EXERCISE INSTRUCTIONS: Could you reproduce every entry that follows, exactly as shown?

EXERCISE INPUTS:
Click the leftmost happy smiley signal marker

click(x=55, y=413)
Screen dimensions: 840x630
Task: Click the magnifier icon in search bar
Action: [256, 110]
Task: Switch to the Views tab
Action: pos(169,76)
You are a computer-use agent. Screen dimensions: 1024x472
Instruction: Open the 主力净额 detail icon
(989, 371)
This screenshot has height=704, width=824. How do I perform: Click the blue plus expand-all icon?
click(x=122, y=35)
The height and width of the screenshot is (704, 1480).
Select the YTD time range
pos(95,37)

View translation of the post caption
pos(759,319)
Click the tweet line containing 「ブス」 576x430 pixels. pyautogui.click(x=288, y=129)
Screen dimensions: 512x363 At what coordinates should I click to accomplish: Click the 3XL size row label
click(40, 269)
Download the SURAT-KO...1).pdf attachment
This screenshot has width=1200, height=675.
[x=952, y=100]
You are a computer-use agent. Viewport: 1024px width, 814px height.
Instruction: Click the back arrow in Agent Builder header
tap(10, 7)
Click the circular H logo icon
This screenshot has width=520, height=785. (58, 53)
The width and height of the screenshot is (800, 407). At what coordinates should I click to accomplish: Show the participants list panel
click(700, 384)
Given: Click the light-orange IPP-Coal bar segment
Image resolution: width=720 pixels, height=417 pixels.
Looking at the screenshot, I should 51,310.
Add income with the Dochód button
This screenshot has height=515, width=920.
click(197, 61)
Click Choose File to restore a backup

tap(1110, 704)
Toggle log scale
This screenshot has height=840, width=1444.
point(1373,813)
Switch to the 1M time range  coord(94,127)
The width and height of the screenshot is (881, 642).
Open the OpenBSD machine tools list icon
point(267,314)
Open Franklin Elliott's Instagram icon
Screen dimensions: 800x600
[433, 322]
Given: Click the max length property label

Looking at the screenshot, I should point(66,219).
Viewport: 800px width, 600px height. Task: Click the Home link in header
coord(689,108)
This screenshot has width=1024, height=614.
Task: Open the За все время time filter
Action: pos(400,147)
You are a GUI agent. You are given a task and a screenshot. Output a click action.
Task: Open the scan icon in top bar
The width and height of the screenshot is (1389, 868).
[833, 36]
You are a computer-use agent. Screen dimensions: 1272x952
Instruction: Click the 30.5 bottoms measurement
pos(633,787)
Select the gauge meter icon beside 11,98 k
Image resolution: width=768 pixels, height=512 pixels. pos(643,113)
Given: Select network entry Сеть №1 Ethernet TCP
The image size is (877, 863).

SOLUTION BELOW:
Click the leftmost happy smiley signal marker

click(x=55, y=413)
Screen dimensions: 840x630
Task: Click the magnifier icon in search bar
Action: [256, 110]
Task: Switch to the Views tab
Action: pos(169,76)
You are a computer-use agent. Screen dimensions: 1024x472
Instruction: Open the 主力净额 detail icon
(989, 371)
This screenshot has height=704, width=824. How do I perform: Click the blue plus expand-all icon?
click(x=122, y=35)
The height and width of the screenshot is (704, 1480).
Select the YTD time range
pos(95,37)

View translation of the post caption
pos(759,319)
Click the tweet line containing 「ブス」 576x430 pixels. pyautogui.click(x=288, y=129)
Screen dimensions: 512x363 At what coordinates should I click to accomplish: Click the 3XL size row label
click(40, 269)
Download the SURAT-KO...1).pdf attachment
This screenshot has width=1200, height=675.
[x=952, y=100]
You are a computer-use agent. Viewport: 1024px width, 814px height.
Instruction: Click the back arrow in Agent Builder header
tap(10, 7)
Click the circular H logo icon
This screenshot has width=520, height=785. (58, 53)
The width and height of the screenshot is (800, 407). At what coordinates should I click to accomplish: Show the participants list panel
click(700, 384)
Given: Click the light-orange IPP-Coal bar segment
Image resolution: width=720 pixels, height=417 pixels.
Looking at the screenshot, I should 51,310.
Add income with the Dochód button
This screenshot has height=515, width=920.
click(197, 61)
Click Choose File to restore a backup

tap(1110, 704)
Toggle log scale
This screenshot has height=840, width=1444.
point(1373,813)
Switch to the 1M time range  coord(94,127)
The width and height of the screenshot is (881, 642).
Open the OpenBSD machine tools list icon
point(267,314)
Open Franklin Elliott's Instagram icon
Screen dimensions: 800x600
[433, 322]
Given: Click the max length property label

Looking at the screenshot, I should point(66,219).
Viewport: 800px width, 600px height. Task: Click the Home link in header
coord(689,108)
This screenshot has width=1024, height=614.
Task: Open the За все время time filter
Action: pos(400,147)
You are a GUI agent. You are given a task and a screenshot. Output a click action.
Task: Open the scan icon in top bar
The width and height of the screenshot is (1389, 868).
[833, 36]
You are a computer-use agent. Screen dimensions: 1272x952
Instruction: Click the 30.5 bottoms measurement
pos(633,787)
Select the gauge meter icon beside 11,98 k
Image resolution: width=768 pixels, height=512 pixels. pos(643,113)
Given: Select network entry Сеть №1 Ethernet TCP
The image size is (877, 863).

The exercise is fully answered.